Gib den Textabschnitt über das Absetzen unfähiger Regierender vollständig und Wort für Wort wieder.

### Textabschnitt

——————————

Fraglos ist es richtig und notwendig, den politischen Rosstäuschern, Beschwichtigern und Lügnern in der Regierung die Maske vom Gesicht zu reißen. Den Hochstaplern auf den Zahn zu fühlen, ist allemal ein notwendiger Schritt politischer Analyse. Nur sollte über die Diagnose die politische Therapie, die Verbannung der Versager aus den Führungspositionen, nicht vergessen werden.

Die dann vielfach vorgebrachte Frage, wie denn das gehen solle, da die Übeltäter nun mal die Herrschenden seien, ist nichts als eine wohlfeile Entschuldigung eigener Anpassung an die Misere. Dass das Volk die Macht seiner auftrumpfenden Anführer weniger fürchten muss als das gemeinhin der Fall ist, haben die Untertanen der Länder des Ostblocks 1989 eindrucksvoll bewiesen. Den stolzen „Demokraten des Westens“ klappten vor Staunen die Kinnladen herunter.

——————————

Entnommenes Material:
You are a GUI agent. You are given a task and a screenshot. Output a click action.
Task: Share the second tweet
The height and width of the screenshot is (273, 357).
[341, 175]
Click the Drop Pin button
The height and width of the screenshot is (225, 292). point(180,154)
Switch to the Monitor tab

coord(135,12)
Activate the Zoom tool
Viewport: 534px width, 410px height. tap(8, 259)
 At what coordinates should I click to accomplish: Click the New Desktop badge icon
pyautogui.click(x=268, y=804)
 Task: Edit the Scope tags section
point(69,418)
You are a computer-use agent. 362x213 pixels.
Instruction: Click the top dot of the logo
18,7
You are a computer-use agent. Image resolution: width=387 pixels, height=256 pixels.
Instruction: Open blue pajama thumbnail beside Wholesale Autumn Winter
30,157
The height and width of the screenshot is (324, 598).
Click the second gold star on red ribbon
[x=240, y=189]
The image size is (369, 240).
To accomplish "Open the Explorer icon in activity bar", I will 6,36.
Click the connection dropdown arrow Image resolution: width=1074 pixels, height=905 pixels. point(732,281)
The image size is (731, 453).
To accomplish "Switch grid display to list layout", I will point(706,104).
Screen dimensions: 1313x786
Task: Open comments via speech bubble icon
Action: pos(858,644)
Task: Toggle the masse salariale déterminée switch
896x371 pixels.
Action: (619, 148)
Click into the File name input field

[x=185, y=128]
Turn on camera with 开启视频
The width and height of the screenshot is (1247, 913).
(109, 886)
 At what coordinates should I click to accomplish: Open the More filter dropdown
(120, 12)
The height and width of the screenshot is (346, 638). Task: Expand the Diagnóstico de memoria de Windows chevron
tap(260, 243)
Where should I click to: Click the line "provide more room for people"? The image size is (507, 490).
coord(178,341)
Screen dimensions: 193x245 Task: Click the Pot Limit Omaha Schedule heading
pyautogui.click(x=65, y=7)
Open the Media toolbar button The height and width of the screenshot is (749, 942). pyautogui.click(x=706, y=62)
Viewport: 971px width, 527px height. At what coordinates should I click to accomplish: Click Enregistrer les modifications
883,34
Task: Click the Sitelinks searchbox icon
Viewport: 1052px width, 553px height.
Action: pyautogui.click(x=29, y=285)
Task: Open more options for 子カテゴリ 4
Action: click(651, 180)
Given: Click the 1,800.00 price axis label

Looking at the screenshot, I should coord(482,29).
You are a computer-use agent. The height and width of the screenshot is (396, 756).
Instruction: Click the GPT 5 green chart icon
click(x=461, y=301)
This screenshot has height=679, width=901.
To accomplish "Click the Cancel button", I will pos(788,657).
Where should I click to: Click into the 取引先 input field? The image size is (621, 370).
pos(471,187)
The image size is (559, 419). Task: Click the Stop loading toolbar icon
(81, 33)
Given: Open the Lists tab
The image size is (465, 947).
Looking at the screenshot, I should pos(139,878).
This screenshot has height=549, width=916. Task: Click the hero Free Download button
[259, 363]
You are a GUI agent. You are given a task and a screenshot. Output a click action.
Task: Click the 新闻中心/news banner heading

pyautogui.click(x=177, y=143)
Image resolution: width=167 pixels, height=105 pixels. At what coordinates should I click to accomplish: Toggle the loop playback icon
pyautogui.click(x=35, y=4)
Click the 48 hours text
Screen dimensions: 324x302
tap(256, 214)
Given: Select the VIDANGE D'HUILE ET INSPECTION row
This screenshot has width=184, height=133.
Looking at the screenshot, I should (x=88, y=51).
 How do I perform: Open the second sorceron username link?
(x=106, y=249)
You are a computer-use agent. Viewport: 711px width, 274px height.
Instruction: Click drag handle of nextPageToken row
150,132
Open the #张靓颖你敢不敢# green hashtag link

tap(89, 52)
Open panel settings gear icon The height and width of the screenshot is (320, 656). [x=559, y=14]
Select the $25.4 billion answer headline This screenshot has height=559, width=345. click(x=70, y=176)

——————————

### Deine Antwort
Fraglos ist es richtig und notwendig, den politischen Rosstäuschern, Beschwichtigern und Lügnern in der Regierung die Maske vom Gesicht zu reißen. Den Hochstaplern auf den Zahn zu fühlen, ist allemal ein notwendiger Schritt politischer Analyse. Nur sollte über die Diagnose die politische Therapie, die Verbannung der Versager aus den Führungspositionen, nicht vergessen werden.

Die dann vielfach vorgebrachte Frage, wie denn das gehen solle, da die Übeltäter nun mal die Herrschenden seien, ist nichts als eine wohlfeile Entschuldigung eigener Anpassung an die Misere. Dass das Volk die Macht seiner auftrumpfenden Anführer weniger fürchten muss als das gemeinhin der Fall ist, haben die Untertanen der Länder des Ostblocks 1989 eindrucksvoll bewiesen. Den stolzen „Demokraten des Westens“ klappten vor Staunen die Kinnladen herunter.